Could you please write out the data shown below, exactly and in full?

**** PROVIDED RECORDS ****

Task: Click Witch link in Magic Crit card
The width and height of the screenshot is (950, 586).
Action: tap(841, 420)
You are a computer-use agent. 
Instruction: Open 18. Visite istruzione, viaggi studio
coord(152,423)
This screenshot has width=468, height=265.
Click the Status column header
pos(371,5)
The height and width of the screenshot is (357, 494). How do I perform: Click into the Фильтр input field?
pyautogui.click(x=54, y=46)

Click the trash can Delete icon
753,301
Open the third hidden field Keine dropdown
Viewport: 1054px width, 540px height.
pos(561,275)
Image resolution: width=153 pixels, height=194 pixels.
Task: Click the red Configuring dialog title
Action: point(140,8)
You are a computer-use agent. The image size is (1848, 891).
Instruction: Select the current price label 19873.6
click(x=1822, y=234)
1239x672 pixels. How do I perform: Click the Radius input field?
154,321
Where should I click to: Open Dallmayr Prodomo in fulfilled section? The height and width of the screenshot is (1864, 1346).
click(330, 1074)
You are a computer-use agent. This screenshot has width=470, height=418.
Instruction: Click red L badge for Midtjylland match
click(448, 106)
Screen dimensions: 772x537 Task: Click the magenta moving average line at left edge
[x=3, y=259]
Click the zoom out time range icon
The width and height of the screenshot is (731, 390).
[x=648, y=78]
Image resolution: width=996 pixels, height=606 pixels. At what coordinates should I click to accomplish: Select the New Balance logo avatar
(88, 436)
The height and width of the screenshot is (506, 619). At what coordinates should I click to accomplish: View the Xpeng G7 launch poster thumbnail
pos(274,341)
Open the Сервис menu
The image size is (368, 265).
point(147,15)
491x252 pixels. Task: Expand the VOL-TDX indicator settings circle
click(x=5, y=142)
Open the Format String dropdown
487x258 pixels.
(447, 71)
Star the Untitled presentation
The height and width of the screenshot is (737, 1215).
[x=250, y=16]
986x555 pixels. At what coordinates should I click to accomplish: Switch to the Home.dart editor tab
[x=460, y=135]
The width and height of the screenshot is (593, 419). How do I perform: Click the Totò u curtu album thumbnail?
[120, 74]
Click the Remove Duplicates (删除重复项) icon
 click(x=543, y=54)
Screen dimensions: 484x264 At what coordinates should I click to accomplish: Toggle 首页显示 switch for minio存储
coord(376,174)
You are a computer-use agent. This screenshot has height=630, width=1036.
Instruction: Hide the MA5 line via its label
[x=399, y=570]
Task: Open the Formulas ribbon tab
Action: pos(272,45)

****

== RESPONSE FOR THIS EXERCISE ==
Task: Click Witch link in Magic Crit card
The width and height of the screenshot is (950, 586).
Action: tap(841, 420)
You are a computer-use agent. 
Instruction: Open 18. Visite istruzione, viaggi studio
coord(152,423)
This screenshot has width=468, height=265.
Click the Status column header
pos(371,5)
The height and width of the screenshot is (357, 494). How do I perform: Click into the Фильтр input field?
pyautogui.click(x=54, y=46)

Click the trash can Delete icon
753,301
Open the third hidden field Keine dropdown
Viewport: 1054px width, 540px height.
pos(561,275)
Image resolution: width=153 pixels, height=194 pixels.
Task: Click the red Configuring dialog title
Action: point(140,8)
You are a computer-use agent. The image size is (1848, 891).
Instruction: Select the current price label 19873.6
click(x=1822, y=234)
1239x672 pixels. How do I perform: Click the Radius input field?
154,321
Where should I click to: Open Dallmayr Prodomo in fulfilled section? The height and width of the screenshot is (1864, 1346).
click(330, 1074)
You are a computer-use agent. This screenshot has width=470, height=418.
Instruction: Click red L badge for Midtjylland match
click(448, 106)
Screen dimensions: 772x537 Task: Click the magenta moving average line at left edge
[x=3, y=259]
Click the zoom out time range icon
The width and height of the screenshot is (731, 390).
[x=648, y=78]
Image resolution: width=996 pixels, height=606 pixels. At what coordinates should I click to accomplish: Select the New Balance logo avatar
(88, 436)
The height and width of the screenshot is (506, 619). At what coordinates should I click to accomplish: View the Xpeng G7 launch poster thumbnail
pos(274,341)
Open the Сервис menu
The image size is (368, 265).
point(147,15)
491x252 pixels. Task: Expand the VOL-TDX indicator settings circle
click(x=5, y=142)
Open the Format String dropdown
487x258 pixels.
(447, 71)
Star the Untitled presentation
The height and width of the screenshot is (737, 1215).
[x=250, y=16]
986x555 pixels. At what coordinates should I click to accomplish: Switch to the Home.dart editor tab
[x=460, y=135]
The width and height of the screenshot is (593, 419). How do I perform: Click the Totò u curtu album thumbnail?
[120, 74]
Click the Remove Duplicates (删除重复项) icon
 click(x=543, y=54)
Screen dimensions: 484x264 At what coordinates should I click to accomplish: Toggle 首页显示 switch for minio存储
coord(376,174)
You are a computer-use agent. This screenshot has height=630, width=1036.
Instruction: Hide the MA5 line via its label
[x=399, y=570]
Task: Open the Formulas ribbon tab
Action: pos(272,45)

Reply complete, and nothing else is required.